■ What you will do: Which lines of the entries below contain the string "label"? Copy each one.

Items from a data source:

-*-*-

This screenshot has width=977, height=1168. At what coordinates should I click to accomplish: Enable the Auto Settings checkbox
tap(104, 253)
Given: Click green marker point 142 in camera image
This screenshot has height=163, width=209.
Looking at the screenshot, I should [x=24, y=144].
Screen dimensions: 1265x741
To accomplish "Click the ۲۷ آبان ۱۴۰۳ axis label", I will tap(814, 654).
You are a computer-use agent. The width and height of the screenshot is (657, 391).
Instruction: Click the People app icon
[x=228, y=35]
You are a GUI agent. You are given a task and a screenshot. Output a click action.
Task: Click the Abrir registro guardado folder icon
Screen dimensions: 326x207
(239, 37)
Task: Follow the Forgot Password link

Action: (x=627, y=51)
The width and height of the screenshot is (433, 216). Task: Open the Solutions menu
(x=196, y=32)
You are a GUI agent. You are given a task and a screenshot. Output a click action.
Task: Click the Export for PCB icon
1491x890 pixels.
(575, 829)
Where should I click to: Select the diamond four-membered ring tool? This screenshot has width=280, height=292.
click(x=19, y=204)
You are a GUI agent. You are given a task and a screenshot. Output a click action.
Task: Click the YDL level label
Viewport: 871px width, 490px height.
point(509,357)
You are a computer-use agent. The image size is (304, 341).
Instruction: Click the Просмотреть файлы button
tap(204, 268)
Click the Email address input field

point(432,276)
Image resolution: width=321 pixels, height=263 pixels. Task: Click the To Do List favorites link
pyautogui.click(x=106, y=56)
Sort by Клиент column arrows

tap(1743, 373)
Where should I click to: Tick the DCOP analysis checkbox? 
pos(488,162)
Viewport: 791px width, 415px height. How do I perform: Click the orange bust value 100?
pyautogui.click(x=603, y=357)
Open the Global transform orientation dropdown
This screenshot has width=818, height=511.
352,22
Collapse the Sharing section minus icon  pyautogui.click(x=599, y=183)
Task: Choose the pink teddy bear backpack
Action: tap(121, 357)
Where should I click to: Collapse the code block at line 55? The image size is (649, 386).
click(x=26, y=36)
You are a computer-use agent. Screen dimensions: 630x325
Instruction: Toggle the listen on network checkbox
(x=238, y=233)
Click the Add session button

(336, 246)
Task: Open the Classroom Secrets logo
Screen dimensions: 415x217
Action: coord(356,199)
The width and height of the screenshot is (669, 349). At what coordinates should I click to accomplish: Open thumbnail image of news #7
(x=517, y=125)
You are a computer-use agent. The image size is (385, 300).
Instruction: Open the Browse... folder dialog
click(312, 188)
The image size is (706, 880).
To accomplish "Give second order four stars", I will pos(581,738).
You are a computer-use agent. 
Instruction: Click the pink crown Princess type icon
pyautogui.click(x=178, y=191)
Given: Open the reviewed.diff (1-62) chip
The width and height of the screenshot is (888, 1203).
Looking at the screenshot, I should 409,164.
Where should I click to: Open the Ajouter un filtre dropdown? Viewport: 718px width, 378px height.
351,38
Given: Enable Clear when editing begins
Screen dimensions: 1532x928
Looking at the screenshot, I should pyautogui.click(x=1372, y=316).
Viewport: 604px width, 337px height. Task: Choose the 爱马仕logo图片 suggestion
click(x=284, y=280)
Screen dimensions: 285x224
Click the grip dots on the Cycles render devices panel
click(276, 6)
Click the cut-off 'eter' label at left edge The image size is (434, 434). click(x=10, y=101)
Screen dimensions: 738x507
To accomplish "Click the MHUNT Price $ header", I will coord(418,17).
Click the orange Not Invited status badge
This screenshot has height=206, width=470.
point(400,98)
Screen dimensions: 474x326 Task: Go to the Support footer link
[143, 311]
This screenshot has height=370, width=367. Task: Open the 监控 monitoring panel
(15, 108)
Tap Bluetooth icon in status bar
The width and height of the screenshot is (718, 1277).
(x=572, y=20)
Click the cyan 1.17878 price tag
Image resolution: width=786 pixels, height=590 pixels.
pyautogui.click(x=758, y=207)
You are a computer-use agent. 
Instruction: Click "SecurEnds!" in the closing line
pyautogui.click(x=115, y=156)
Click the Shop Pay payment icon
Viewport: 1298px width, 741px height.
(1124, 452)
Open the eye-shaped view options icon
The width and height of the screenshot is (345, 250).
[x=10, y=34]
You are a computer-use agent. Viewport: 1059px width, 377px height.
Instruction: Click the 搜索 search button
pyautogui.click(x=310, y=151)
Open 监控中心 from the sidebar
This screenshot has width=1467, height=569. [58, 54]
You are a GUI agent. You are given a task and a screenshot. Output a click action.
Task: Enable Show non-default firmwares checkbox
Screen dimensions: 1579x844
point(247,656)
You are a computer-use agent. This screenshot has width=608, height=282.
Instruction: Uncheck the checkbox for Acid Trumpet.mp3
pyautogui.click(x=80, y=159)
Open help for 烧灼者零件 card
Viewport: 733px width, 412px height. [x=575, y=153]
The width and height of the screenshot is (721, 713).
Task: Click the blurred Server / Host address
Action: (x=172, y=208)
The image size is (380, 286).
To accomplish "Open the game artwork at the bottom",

-*-*-

■ Task solution:
To accomplish "Click the ۲۷ آبان ۱۴۰۳ axis label", I will tap(814, 654).
Task: Click the YDL level label
Click the cut-off 'eter' label at left edge The image size is (434, 434). click(x=10, y=101)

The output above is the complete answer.